Sessions, who served in the Senate representing Alabama, will testify before the Senate Intelligence Committee Tuesday at 2:30 p.m. ET. He was originally scheduled to testify on President Trump’s budget before the House and Senate Appropriations Committees, but now Deputy Attorney General Rod Rosenstein will take his place.

The Justice Department’s public affairs division confirmed Monday that Sessions would speak in an open session after speculation that it could happen behind closed doors.

“The Attorney General has requested that this hearing be public. He believes it is important for the American people to hear the truth directly from him and looks forward to answering the committee’s questions tomorrow,” the office said.

CBS News’ Major Garrett reports that Sessions wants push back on the idea that he’s on the outs with Trump or has done something improper.

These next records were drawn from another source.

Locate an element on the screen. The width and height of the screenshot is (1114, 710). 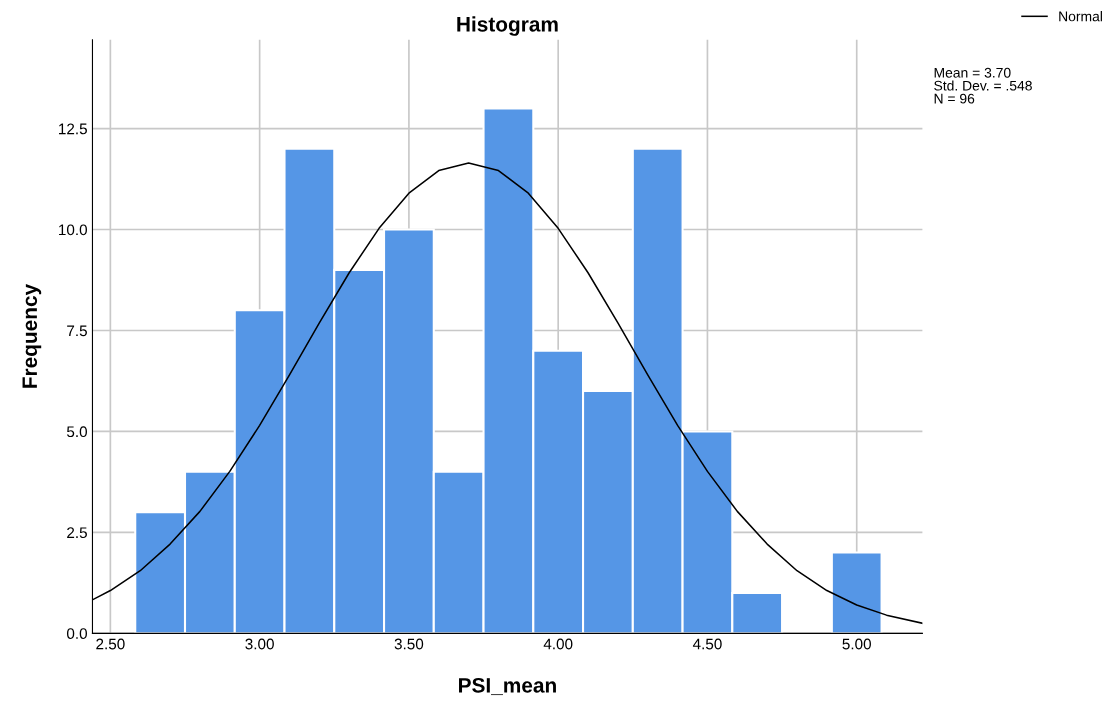
y-tick-label: 5.0 is located at coordinates (77, 432).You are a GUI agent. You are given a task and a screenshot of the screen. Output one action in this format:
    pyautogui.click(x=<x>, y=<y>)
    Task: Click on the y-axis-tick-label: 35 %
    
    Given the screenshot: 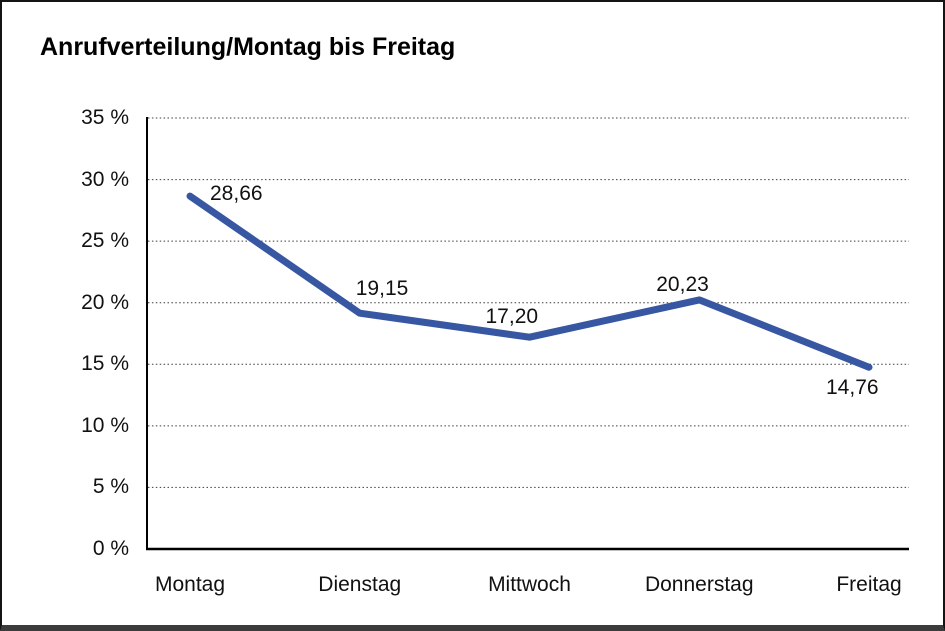 What is the action you would take?
    pyautogui.click(x=105, y=118)
    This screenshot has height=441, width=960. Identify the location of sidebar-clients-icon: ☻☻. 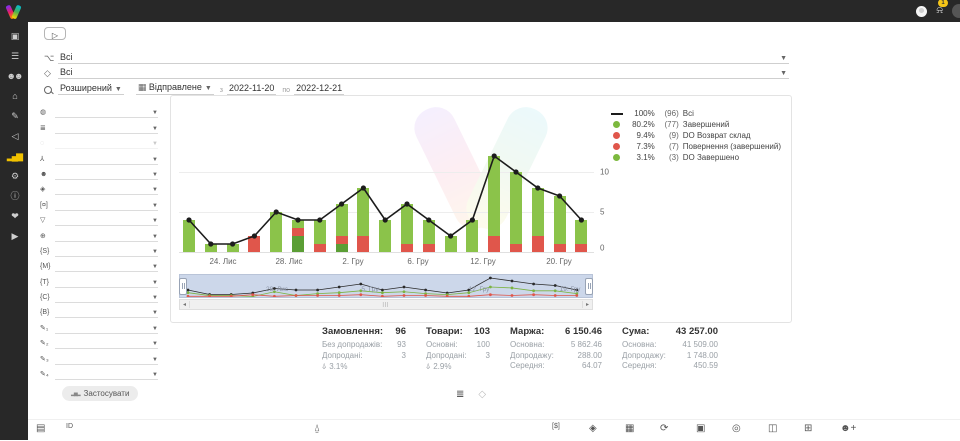
(15, 76).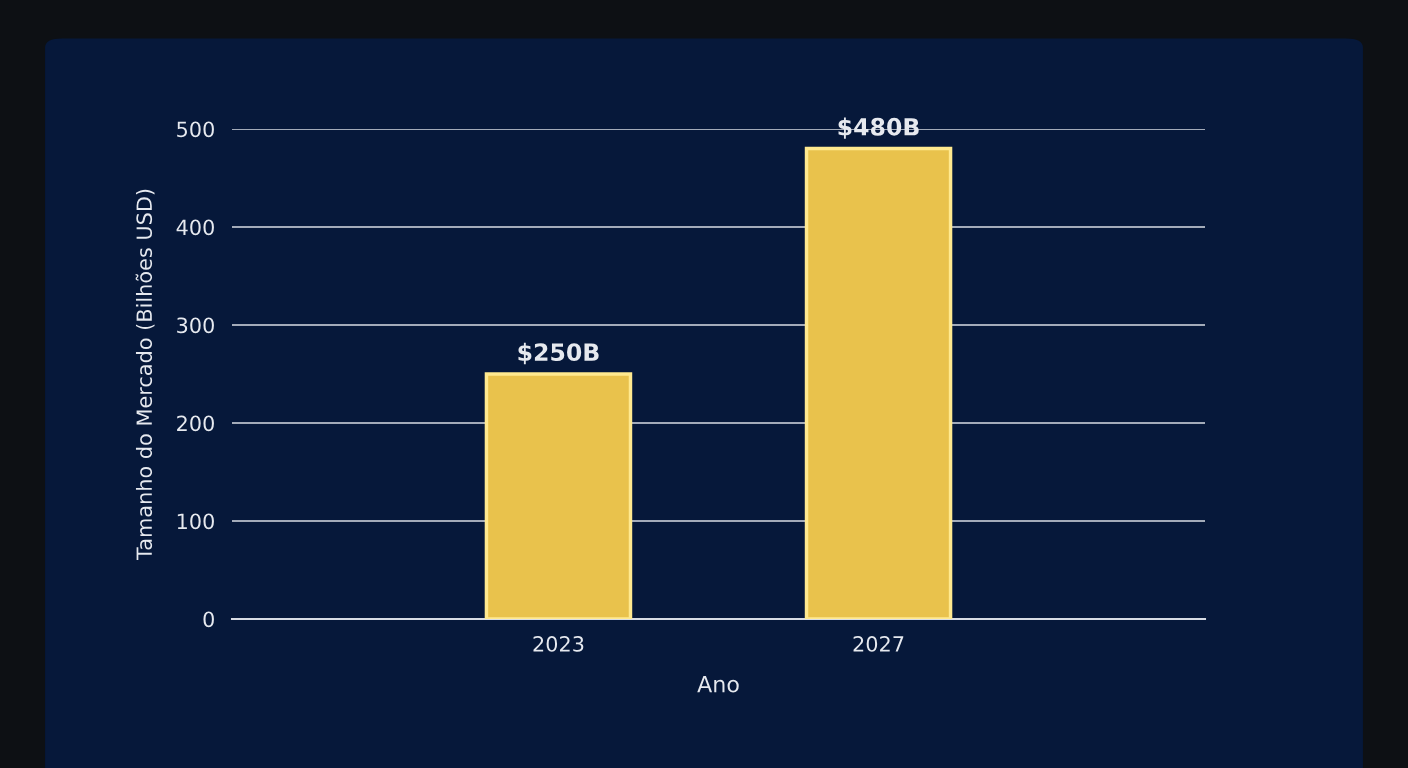 The width and height of the screenshot is (1408, 768). I want to click on data-label: $250B, so click(558, 354).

He also wants to challenge some of Comey’s testimony and remind senators and the public about some of the revelations involving Attorney General Loretta Lynch’s conduct during the 2016 campaign, based on conversations with those close to Sessions and White House officials.

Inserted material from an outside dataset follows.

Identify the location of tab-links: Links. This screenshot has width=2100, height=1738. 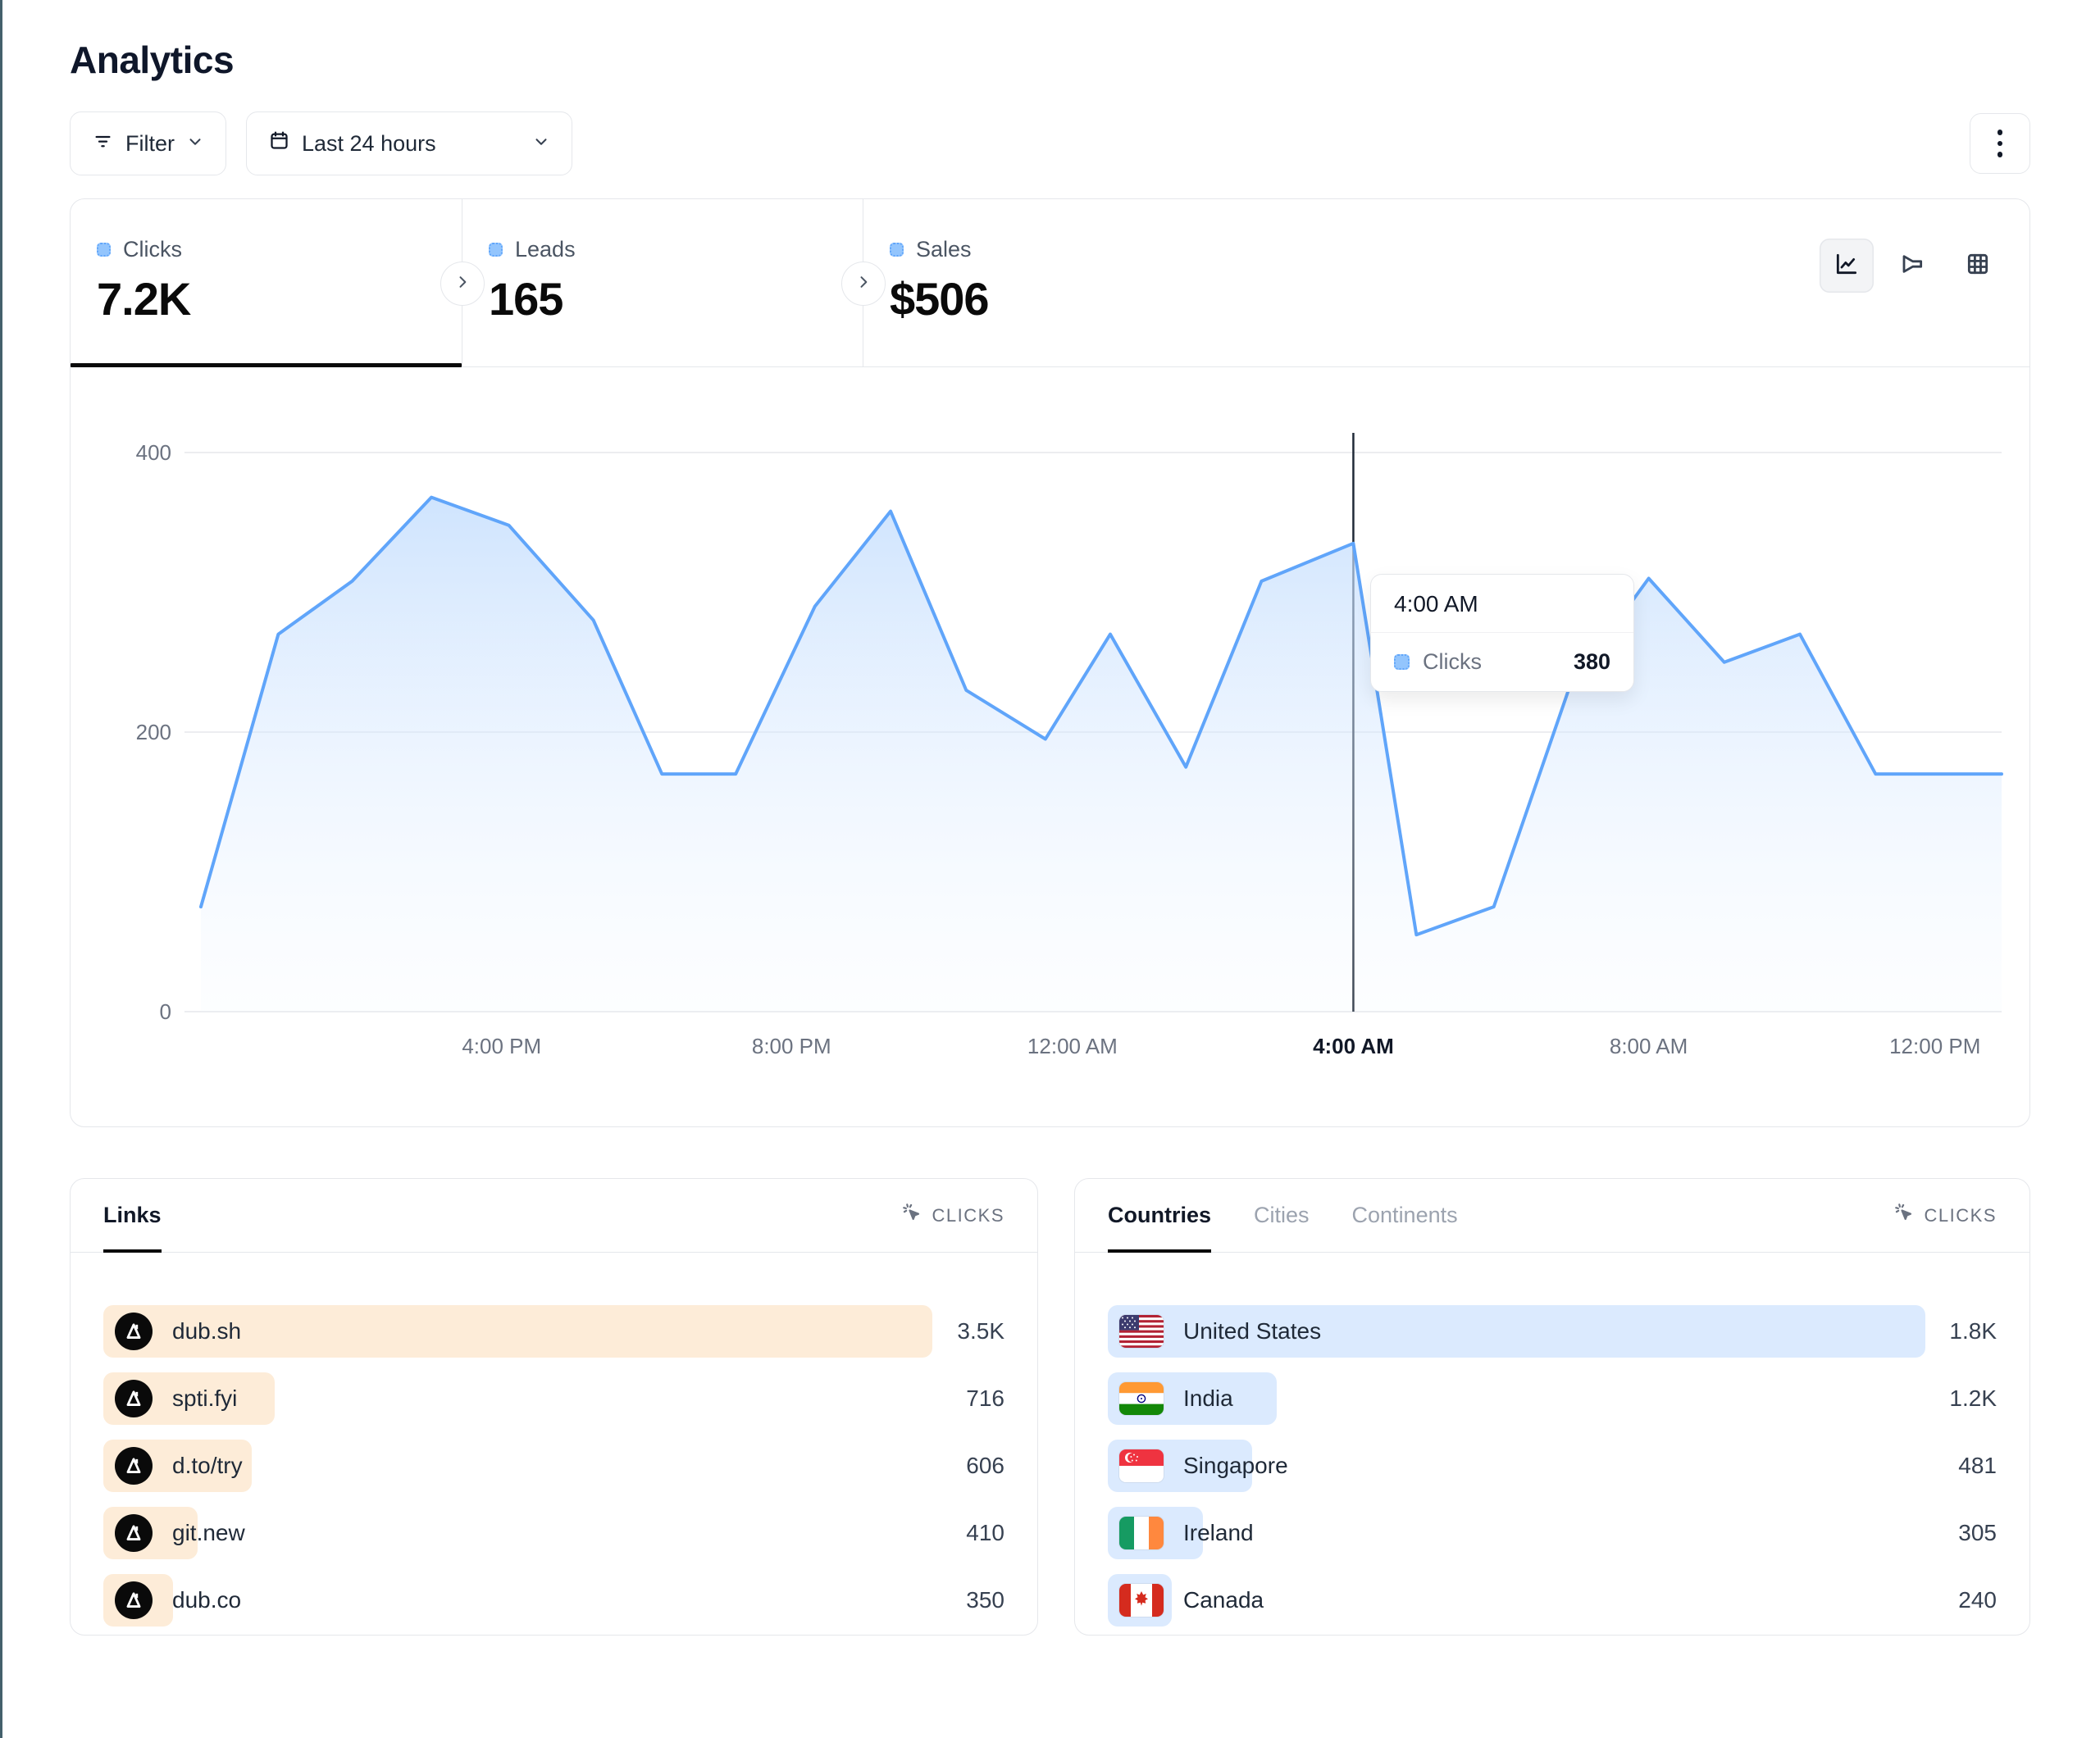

Garrett also reports that Sessions will aggressively deny a third meeting occurred between him and Russian Ambassador Sergey Kislyak. Comey is said to have told Senate Intelligence Committee members in closed session last week there was some evidence – apparently intercepts of Russian communications – suggesting Sessions met at the Mayflower Hotel with Kislyak on April 27, 2016 around Trump’s first foreign policy speech. 

Sessions is also expected to discuss, in some detail, any memos Comey received from Sessions office – including a memo Sessions’ chief of staff sent to Comey and others about his recusal from the Russia investigation. Sessions may mention other correspondence. Comey left the impression he did not receive relevant communications from Sessions.